### Job 1
According to the startup post, what is the chance that a company like the one described avoids any layoff within the next one to two quarters?
### Job 2
Pick out every row that contains the word "list" and copy those rows.

### Page text
────────────────

If you're in a small to medium sized start up, and you hear that kind of metric waffling, a medium are smaller non profitable start up that is already tightening the belt on performance, that is your queue to start your search. The chance of not having some form of layoff with the next one to two quarters is below 5%. In all my years I've never seen a sinking ship begin to fly.

This is the real life equivalent of a smaller guy puffing out his chest, he's going to get a whooping, but for a few seconds in his head he feels invincible. Same here, I wouldn't bet on that company anymore than I'd risk my money on inflated lungs guy.

So here's the thing, any real unicorn company, not some pump and dump, or pump and sell for parts grows way faster than your 10 year mountain mess. The unicorns that exist today, and realistically only unicorn start ups and finite businesses make it, had rapid growth in their first two years. They were like rockets, and you just watched a dud give a speech. I'm not impressed.

They over hire and under fire, like you'all spin up resources in your elastic infra of choice. More rantings on over inflated under needed value of elastic to come in another write up.

That boring power point, is your 1-2 quarter new job take off strip. Use it or lose it.

────────────────

### Supplied material

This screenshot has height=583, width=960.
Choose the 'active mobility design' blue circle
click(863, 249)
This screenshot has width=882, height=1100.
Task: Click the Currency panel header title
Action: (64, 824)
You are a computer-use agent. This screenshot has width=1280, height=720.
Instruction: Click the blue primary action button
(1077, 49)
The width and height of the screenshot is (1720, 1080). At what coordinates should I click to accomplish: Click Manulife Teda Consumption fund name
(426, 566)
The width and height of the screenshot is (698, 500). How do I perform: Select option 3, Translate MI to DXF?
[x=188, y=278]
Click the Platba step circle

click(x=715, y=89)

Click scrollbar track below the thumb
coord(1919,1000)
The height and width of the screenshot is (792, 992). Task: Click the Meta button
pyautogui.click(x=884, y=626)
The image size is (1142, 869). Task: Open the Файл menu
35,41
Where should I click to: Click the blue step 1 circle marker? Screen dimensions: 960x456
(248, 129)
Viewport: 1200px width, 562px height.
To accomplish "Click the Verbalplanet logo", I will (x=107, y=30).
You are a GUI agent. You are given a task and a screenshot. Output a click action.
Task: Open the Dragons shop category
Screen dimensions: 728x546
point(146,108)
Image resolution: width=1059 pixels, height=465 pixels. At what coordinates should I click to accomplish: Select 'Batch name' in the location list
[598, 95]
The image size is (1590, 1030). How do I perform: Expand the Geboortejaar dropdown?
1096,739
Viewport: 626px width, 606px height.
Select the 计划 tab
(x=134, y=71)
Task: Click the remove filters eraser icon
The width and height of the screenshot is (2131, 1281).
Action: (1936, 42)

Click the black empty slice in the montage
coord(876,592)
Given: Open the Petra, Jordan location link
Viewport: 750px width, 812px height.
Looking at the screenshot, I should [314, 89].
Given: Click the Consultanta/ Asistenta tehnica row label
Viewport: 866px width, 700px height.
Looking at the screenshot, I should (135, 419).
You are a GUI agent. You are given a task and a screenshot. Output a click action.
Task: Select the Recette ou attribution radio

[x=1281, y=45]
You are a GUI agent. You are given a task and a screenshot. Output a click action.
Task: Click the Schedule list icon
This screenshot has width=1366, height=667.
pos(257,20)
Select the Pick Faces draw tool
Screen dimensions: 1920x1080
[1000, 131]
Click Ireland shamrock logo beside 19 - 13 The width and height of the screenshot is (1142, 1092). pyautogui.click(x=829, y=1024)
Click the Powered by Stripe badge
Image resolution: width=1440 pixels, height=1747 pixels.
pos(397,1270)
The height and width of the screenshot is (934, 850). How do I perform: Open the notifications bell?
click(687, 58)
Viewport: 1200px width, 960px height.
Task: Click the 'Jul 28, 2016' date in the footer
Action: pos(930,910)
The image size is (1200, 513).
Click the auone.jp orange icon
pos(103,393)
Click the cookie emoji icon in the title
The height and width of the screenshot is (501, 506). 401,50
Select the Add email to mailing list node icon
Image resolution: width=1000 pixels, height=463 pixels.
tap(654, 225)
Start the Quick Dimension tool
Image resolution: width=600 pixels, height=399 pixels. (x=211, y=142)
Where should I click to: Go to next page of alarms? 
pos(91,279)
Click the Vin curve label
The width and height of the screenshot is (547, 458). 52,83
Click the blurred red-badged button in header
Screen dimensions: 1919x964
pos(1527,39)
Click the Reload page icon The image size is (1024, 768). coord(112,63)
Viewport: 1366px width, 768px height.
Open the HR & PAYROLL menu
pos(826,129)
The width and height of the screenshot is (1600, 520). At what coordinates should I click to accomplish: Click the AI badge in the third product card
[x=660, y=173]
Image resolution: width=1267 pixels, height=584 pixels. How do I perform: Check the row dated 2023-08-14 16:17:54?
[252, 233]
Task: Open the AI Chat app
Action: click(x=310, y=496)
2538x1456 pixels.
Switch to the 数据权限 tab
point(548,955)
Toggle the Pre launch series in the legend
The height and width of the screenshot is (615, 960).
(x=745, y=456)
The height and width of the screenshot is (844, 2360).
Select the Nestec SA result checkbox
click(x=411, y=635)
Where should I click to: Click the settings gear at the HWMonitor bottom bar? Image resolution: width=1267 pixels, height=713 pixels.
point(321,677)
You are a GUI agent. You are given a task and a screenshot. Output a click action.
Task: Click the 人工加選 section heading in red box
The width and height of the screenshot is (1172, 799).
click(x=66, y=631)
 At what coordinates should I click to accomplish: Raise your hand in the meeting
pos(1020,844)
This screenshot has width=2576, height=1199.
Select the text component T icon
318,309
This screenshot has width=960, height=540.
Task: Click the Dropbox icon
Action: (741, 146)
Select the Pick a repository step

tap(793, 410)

────────────────

### Expected output 1
Below 5%.

### Expected output 2
Image resolution: width=1059 pixels, height=465 pixels. At what coordinates should I click to accomplish: Select 'Batch name' in the location list
Task: Click the Schedule list icon
Select the Add email to mailing list node icon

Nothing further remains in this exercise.